READING PASSAGE |
_ _ _ _

Effective ways to deal with DDoS attacks?

Hank Nussbacher hank at att.net.il
Thu May 2 08:51:17 UTC 2002


At 01:49 AM 02-05-02 +0100, Avleen Vig wrote:

>As time goes by, tools are being developed (in fact they're used now) that
>completely randomize the TCP or UDP ports attacked, or use a variety of
>icmp types in the attack.
>So cuurrently the only way you can 'block' such attacks is to block all
>packets for the offending protocol as far upstream as you possibly can,
>but this is not ideal.
>
>If you're being attacked by a SYN flood, you can ask try to rate-limit the
>flood at your border (possible on Cisco IOS 12.0 and higher, and probably
>other routers too?)

ACLs have been a good tool for the past number of years to stop DOS attacks 
but they suffer one very bad feature - they throw away the good packets 
along with the bad packets.  The same goes for CAR.  The same goes for 
taking a /32 and null routing it.  Consider Amazon being hit with a DDOS 
attack from random spoofed IPs to their web site.  You can't block on 
source IP since it is random.  If you block on destination IP - you end up 
taking Amazon off the network (the ultimate aim of the attacker) at a daily 
revenue loss of over $1M.

Therefore, the solutions in the future will be mechanisms that can filter 
and sieve the bad packets out and let the good packets thru.

_ _ _ _

INPUT FOR THIS TASK |

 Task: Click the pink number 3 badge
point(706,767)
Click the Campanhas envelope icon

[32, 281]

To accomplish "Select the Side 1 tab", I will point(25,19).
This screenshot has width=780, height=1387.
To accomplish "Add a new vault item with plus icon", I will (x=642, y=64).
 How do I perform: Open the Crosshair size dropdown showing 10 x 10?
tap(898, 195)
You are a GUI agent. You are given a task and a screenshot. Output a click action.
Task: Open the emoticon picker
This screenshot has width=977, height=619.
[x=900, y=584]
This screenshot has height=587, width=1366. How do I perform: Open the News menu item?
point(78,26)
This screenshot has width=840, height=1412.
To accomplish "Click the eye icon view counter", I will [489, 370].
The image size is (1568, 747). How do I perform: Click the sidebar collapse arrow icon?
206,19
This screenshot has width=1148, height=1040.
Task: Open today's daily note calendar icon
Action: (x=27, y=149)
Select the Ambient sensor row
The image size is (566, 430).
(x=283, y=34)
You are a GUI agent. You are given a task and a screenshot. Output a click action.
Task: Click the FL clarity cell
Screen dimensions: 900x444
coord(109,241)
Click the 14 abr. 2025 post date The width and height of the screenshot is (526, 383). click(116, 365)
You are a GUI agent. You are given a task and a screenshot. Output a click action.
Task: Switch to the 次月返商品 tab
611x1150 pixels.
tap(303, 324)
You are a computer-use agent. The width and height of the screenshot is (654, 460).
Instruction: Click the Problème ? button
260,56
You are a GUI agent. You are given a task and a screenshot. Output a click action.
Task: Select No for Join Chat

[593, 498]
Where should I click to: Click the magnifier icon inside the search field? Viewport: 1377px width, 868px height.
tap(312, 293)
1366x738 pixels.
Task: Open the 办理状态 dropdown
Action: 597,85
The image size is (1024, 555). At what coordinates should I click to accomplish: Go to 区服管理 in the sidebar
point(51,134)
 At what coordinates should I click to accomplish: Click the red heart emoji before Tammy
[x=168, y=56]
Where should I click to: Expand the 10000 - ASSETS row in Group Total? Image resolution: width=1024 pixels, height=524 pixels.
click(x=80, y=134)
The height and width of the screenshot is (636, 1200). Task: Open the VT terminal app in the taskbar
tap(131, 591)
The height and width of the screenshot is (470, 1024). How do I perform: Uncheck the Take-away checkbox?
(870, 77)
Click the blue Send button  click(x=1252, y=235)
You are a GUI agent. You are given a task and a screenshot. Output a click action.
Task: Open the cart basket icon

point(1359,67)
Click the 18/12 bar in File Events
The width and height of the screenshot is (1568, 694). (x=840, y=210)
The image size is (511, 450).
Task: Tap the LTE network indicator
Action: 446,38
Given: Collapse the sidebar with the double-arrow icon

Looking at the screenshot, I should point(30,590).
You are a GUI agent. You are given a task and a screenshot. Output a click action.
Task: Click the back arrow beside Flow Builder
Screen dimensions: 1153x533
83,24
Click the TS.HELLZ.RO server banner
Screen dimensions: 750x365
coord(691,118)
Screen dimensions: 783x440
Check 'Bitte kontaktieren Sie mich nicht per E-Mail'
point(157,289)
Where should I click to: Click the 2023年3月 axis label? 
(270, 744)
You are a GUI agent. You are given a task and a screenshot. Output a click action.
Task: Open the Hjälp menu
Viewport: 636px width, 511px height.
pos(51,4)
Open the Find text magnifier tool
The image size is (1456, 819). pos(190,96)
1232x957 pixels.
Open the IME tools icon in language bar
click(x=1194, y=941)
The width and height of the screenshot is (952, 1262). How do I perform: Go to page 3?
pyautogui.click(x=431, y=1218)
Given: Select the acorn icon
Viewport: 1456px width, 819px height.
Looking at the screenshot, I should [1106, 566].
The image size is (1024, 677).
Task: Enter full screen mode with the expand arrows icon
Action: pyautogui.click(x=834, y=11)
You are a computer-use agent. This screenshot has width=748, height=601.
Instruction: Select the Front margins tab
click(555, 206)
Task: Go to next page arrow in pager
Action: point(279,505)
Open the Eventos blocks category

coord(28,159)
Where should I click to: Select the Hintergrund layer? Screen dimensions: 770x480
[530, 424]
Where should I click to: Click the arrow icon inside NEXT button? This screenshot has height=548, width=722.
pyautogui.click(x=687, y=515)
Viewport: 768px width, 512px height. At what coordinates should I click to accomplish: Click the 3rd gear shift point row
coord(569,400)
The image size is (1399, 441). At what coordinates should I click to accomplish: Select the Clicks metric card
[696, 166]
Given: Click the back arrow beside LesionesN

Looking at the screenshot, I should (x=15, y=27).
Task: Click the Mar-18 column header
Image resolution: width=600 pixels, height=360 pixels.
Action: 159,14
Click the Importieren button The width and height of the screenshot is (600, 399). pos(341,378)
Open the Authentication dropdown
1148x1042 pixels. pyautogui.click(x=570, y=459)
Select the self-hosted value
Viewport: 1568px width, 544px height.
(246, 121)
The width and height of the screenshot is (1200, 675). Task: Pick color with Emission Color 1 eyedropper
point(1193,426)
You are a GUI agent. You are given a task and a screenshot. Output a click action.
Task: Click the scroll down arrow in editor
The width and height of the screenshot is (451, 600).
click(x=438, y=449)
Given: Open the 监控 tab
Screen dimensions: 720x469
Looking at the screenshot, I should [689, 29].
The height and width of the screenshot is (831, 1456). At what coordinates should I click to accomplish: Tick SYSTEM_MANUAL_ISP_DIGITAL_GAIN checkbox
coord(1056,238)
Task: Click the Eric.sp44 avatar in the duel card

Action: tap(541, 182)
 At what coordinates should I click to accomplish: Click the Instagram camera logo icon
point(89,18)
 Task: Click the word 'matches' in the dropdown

_ _ _ _

WHAT TO DO |
(A) According to the post on DDoS attacks, what is the one very bad feature of ACLs?
(B) In the records, rewrite the lines from the one holding "Where should I click to: Click the magnifier" through the one holding "point(1359,67)", inclusive, with "taskbar" changed to "dock" and everything else unchanged.

RESPONSES PER TASK |
(A) They throw away the good packets along with the bad packets.

(B)
Where should I click to: Click the magnifier icon inside the search field? Viewport: 1377px width, 868px height.
tap(312, 293)
1366x738 pixels.
Task: Open the 办理状态 dropdown
Action: 597,85
The image size is (1024, 555). At what coordinates should I click to accomplish: Go to 区服管理 in the sidebar
point(51,134)
 At what coordinates should I click to accomplish: Click the red heart emoji before Tammy
[x=168, y=56]
Where should I click to: Expand the 10000 - ASSETS row in Group Total? Image resolution: width=1024 pixels, height=524 pixels.
click(x=80, y=134)
The height and width of the screenshot is (636, 1200). Task: Open the VT terminal app in the dock
tap(131, 591)
The height and width of the screenshot is (470, 1024). How do I perform: Uncheck the Take-away checkbox?
(870, 77)
Click the blue Send button  click(x=1252, y=235)
You are a GUI agent. You are given a task and a screenshot. Output a click action.
Task: Open the cart basket icon

point(1359,67)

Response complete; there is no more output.